■ What you are asked to do ■
Look below and pull out each line with the word "Given".

[Collected data]

+++

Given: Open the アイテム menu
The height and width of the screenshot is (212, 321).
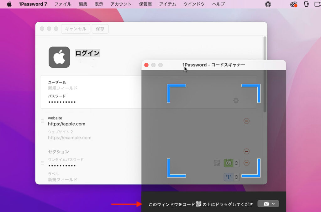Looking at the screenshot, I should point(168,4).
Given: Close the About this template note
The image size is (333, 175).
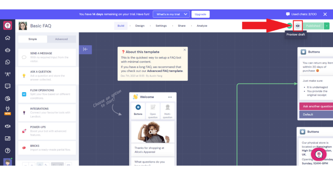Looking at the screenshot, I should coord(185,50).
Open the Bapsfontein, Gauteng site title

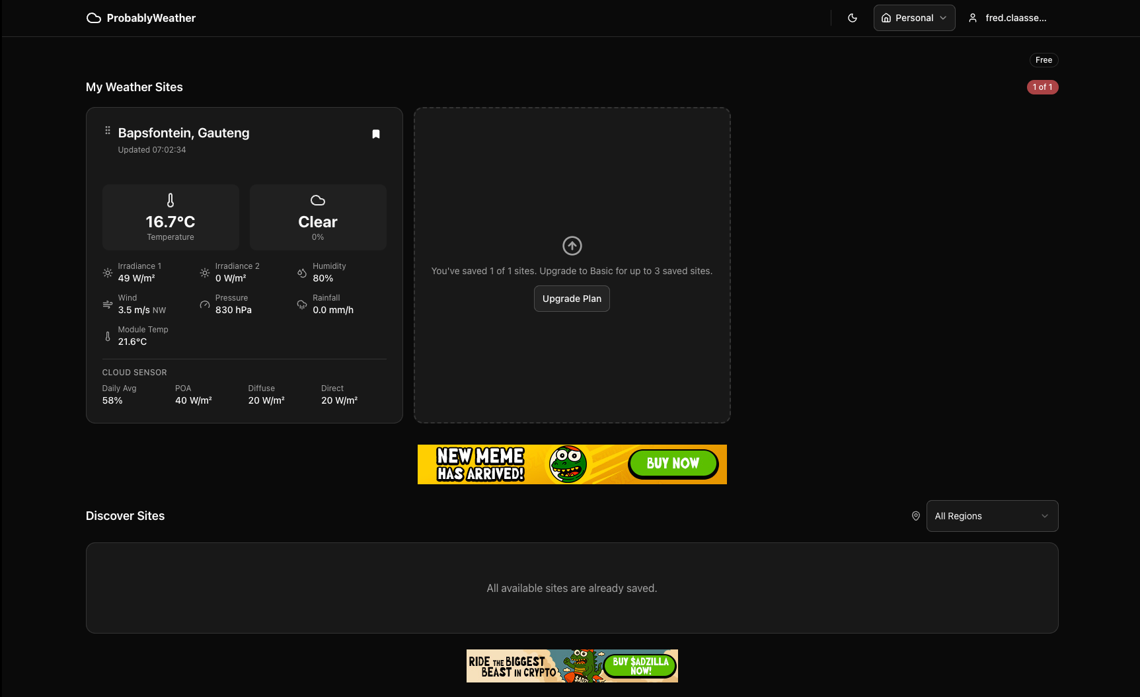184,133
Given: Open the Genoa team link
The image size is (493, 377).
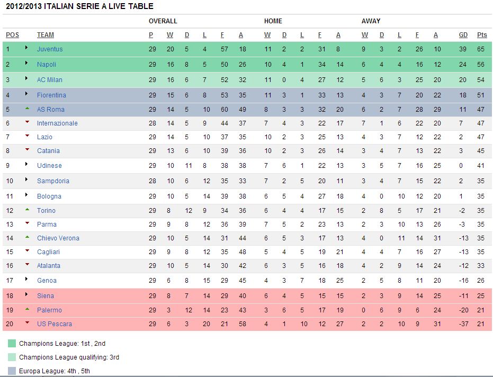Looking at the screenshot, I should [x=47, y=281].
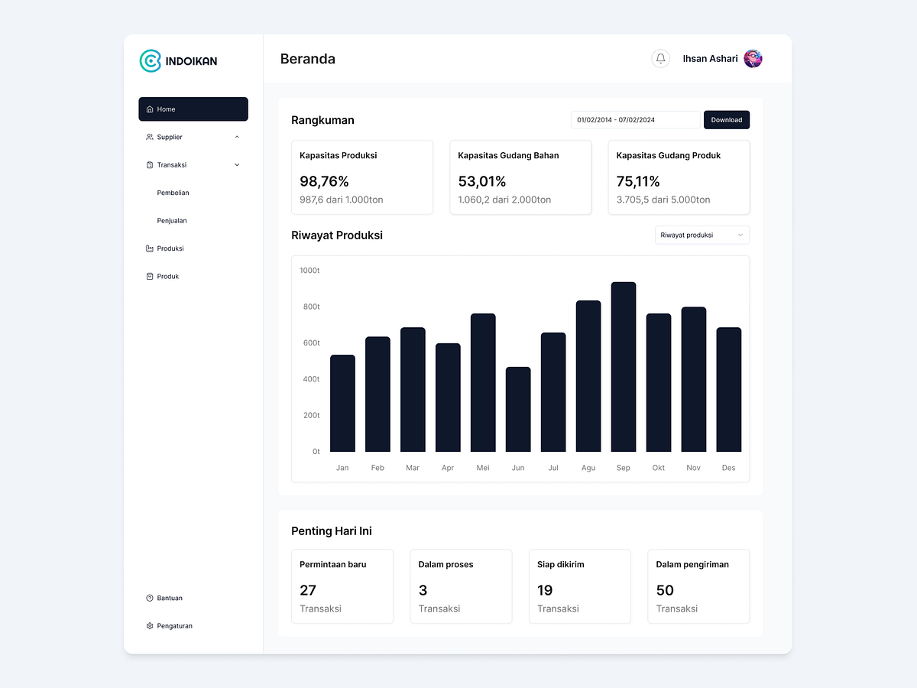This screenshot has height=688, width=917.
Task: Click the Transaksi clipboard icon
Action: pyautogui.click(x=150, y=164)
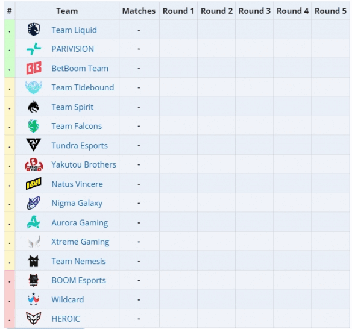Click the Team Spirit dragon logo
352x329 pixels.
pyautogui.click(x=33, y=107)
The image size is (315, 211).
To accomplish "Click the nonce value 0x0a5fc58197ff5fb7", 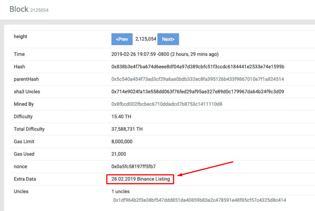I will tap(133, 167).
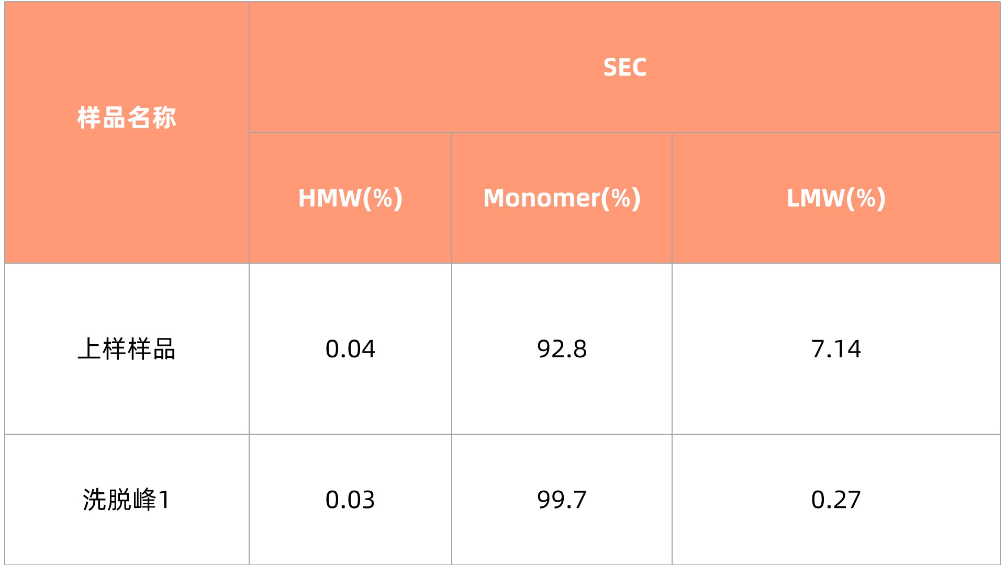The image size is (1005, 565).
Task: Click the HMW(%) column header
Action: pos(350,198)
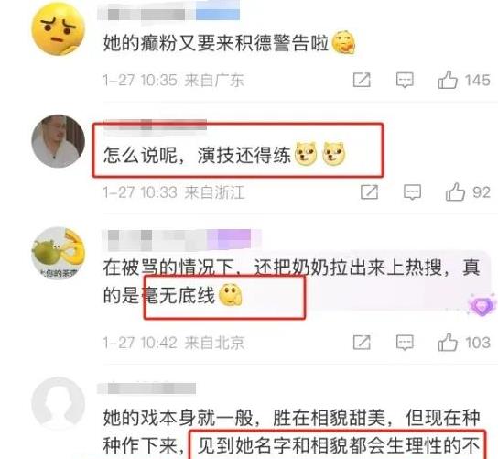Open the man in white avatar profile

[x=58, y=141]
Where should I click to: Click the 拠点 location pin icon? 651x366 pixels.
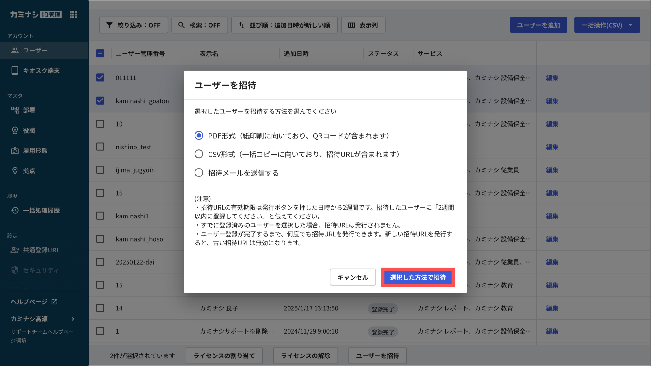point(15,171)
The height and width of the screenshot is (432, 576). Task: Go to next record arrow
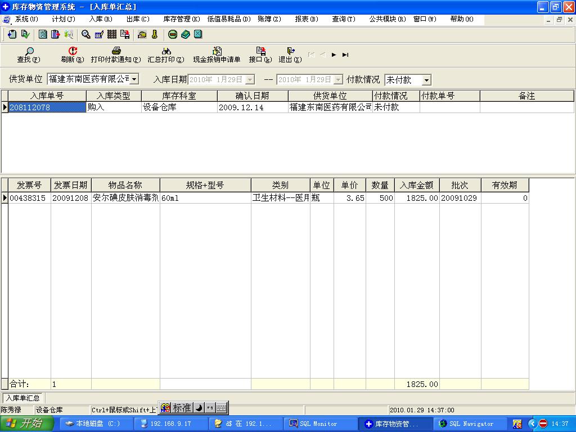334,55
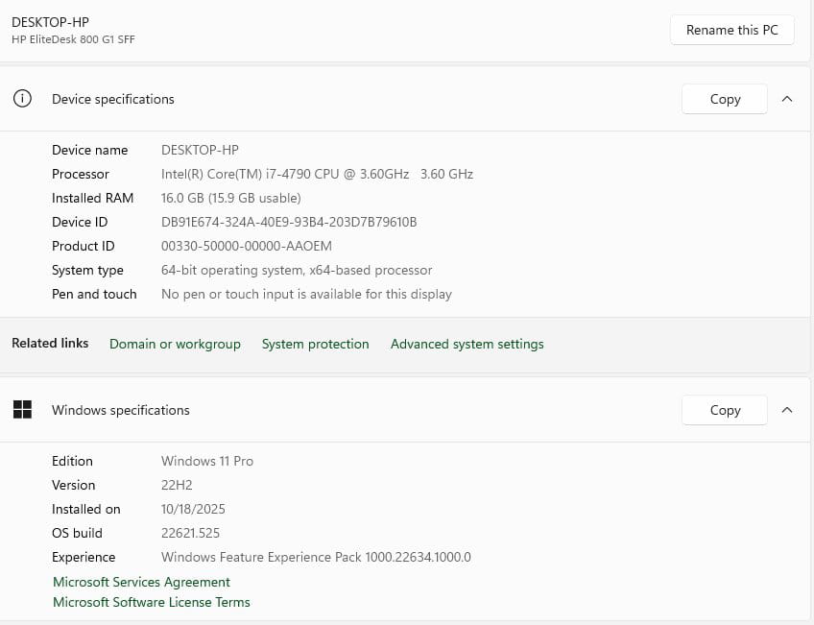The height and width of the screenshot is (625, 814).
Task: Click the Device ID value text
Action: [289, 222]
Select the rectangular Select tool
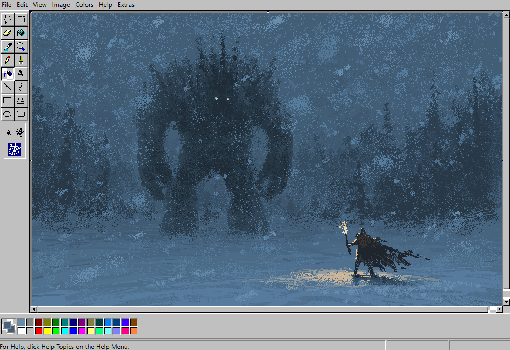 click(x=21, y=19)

+++

■ Expected output ■
Given: Open the アイテム menu
Given: Close the About this template note
Given: Open the Genoa team link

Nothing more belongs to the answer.